Measurement of serum glycosylated haemoglobin concentration
Serum glycosylated haemoglobin (HbA1c) concentrations were measured by ion-exchange high-performance liquid chromatography (Diamat, Bio-Rad Laboratories, Hercules, CA, USA). Four values of HbA1c were used in the study, that is, the mean values of all HbA1c measurements taken during the first (7.3±0.8), second (6.6±0.8), and third trimester (6.9±0.9), as well as mean value for whole pregnancy (6.9±0.8).
The blood glucose level in diabetic women were followed up by a fingertip prick and a blood glucose meter (Glucometer Elite, Bayer Diagnostics, Fernwald, Germany).
Measurement of proinflammatory markers
Venous blood samples were drawn from diabetic women at the end of each trimester, at gestational weeks 12–14, 24–26, 34–36, and 3 and 6 months postpartum, and from nondiabetic controls at gestational weeks 12–14, 34–36, and 3 months postpartum. Blood was drawn from the antecubital vein into chilled tubes by a trained nurse with subjects in the upright position by careful venepuncture (avoiding haemolysis). The samples were centrifuged at 7000?rpm for 10?min at 4°C and were immediately frozen and stored at –70°C until assayed, and then were measured in a single assay to avoid interassay variability.
C-reactive protein (CRP) (mg/l) concentrations were measured by immunofluorometric assay (IFMA, Medix Biochemica, Kauniainen, Finland).12, 13 The detection limit is 0.03?mg/l and the interassay coefficient of variation <10% in the concentration range of 0.1–120?mg/l.

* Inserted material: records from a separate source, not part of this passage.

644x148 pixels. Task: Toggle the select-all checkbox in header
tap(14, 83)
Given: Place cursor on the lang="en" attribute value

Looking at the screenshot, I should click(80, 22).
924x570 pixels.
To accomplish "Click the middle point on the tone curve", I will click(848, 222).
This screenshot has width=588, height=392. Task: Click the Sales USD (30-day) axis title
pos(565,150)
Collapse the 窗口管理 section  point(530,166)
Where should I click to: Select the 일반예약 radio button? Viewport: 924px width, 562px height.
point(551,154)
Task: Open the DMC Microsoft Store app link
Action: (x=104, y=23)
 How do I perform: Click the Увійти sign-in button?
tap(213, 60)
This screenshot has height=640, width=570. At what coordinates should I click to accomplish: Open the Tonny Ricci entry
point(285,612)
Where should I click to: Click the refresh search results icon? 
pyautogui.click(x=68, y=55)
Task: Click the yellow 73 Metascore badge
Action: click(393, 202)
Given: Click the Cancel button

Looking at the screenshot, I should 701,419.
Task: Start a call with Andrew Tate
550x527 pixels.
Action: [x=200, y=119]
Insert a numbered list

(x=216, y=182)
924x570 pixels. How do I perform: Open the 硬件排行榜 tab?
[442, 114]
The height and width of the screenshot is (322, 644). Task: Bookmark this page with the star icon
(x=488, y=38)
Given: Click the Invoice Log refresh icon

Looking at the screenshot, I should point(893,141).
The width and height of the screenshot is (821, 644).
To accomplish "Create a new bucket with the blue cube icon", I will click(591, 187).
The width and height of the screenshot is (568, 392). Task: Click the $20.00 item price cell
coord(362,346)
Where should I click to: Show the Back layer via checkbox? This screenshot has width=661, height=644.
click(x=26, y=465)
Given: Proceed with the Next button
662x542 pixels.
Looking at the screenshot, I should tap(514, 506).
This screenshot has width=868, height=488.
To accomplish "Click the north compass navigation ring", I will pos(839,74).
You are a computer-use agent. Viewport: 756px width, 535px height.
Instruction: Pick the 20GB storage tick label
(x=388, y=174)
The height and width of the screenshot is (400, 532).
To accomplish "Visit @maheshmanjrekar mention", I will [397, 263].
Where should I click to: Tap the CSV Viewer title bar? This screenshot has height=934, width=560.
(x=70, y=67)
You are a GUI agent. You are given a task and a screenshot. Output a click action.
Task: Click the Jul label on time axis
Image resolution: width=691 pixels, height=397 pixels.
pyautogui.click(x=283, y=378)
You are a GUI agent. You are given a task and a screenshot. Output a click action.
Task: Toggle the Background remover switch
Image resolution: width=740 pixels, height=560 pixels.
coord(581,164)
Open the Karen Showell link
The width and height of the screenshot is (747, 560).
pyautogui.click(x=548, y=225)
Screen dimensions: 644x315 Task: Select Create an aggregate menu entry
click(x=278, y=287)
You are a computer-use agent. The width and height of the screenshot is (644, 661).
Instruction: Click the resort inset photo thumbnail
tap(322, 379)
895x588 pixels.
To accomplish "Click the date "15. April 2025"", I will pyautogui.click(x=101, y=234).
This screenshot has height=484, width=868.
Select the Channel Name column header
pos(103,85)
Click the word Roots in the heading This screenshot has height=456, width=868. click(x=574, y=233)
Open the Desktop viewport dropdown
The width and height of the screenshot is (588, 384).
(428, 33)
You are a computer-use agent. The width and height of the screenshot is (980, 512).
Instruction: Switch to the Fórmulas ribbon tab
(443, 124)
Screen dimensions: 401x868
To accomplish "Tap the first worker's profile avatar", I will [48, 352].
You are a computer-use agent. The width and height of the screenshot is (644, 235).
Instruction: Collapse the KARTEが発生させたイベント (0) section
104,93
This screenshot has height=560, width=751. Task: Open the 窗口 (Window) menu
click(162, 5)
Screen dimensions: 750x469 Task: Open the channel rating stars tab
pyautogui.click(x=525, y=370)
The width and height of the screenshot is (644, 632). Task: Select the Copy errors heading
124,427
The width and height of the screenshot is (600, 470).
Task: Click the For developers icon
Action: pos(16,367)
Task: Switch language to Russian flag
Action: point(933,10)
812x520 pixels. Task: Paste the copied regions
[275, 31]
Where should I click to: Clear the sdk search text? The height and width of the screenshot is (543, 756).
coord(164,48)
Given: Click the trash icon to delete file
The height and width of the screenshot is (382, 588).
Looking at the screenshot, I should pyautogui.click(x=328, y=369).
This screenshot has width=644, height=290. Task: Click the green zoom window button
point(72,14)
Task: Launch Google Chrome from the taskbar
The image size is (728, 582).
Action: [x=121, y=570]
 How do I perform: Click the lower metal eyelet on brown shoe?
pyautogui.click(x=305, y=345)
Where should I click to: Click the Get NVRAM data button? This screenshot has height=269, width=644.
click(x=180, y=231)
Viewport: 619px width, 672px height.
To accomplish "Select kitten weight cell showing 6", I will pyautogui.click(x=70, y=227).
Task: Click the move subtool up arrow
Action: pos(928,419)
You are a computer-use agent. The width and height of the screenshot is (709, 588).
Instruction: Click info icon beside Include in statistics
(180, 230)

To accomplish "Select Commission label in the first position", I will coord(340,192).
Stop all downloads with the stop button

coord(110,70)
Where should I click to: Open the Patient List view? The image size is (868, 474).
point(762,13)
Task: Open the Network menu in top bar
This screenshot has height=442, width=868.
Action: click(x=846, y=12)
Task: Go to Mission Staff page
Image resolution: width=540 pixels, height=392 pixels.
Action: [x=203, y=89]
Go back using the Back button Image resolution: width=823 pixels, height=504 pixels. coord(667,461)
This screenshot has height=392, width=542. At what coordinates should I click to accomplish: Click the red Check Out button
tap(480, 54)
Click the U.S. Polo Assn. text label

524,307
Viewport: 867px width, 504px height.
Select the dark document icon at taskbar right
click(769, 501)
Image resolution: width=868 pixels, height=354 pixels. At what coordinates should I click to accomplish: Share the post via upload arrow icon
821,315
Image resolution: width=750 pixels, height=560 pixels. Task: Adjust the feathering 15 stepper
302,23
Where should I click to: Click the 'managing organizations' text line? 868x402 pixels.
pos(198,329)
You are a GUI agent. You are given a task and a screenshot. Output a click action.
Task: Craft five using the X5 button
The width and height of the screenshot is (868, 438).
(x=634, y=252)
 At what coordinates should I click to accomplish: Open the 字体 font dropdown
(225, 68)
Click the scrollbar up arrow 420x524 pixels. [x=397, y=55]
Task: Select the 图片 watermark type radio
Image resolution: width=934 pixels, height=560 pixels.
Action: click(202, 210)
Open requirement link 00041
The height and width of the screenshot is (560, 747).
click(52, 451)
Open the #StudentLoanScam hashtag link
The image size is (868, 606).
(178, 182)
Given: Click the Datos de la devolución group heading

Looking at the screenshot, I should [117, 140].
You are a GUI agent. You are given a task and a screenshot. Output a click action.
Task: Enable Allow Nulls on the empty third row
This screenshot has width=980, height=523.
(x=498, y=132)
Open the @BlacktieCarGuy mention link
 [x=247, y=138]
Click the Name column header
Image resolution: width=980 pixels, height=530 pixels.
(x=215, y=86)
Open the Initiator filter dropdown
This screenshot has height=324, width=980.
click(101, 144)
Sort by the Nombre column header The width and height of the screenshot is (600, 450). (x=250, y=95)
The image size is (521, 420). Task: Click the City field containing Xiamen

Interleukin-6 (IL-6) (pg/ml) was quantified by high-sensitivity enzyme-linked immunosorbent assay (ELISA) according to the manufacturer's instructions (Quantikine HS hIL-6, R&D Systems Europe Ltd, Abingdon, UK).
Soluble vascular cell adhesion molecule-1 (sVCAM-1) (ng/ml) was measured by high-sensitivity ELISA (BioSource Europe SA, Nivelles, Belgium).14
Subgroup analysis
Levels of proinflammatory markers were compared between subgroups according to the following criteria: (1) retinopathy level in the first trimester (DCCT score ⩽3 compared to DCCT score > 3), (2) progression of DR (no progression in DCCT score compared to progression in DCCT score) during pregnancy, or (3) mean HbA1c value <6.9%. or ⩾6.9% during pregnancy.
In addition, the diabetic women were divided into subgroups to study the effects of progression to proliferative retinopathy, duration of diabetes <16?years or ⩾16?years, macrosomia, development of pre-eclampsia, nephropathy, smoking, or mean systolic and diastolic blood pressure (mmHg) in the third trimester.
Statistical analysis
Statistical analysis were performed with the SPSS software version 9.0. for Windows (SPSS Inc., Chicago, IL, USA). Variables were tested for normality. The Mann–Whitney U-test was used for non-normally distributed continuous variables. Analysis of variance and covariance (ANOVA) with repeated measures were performed to study temporal changes in CRP, IL-6, and VCAM-1 during pregnancy and postpartum between diabetic and nondiabetic women. Skewness of CRP, IL-6, and VCAM-1 data was corrected by logarithmic transformation. Bonferroni correction was used for multiple group comparisons. Multivariate logistic regression analysis with retinopathy final scale (stable DCCT score or worsening DCCT score) as the dependent variable was performed with enter procedure. A P-value of <0.05 was considered statistically significant.
Results
Baseline characteristics of the two groups are summarized in Table 1.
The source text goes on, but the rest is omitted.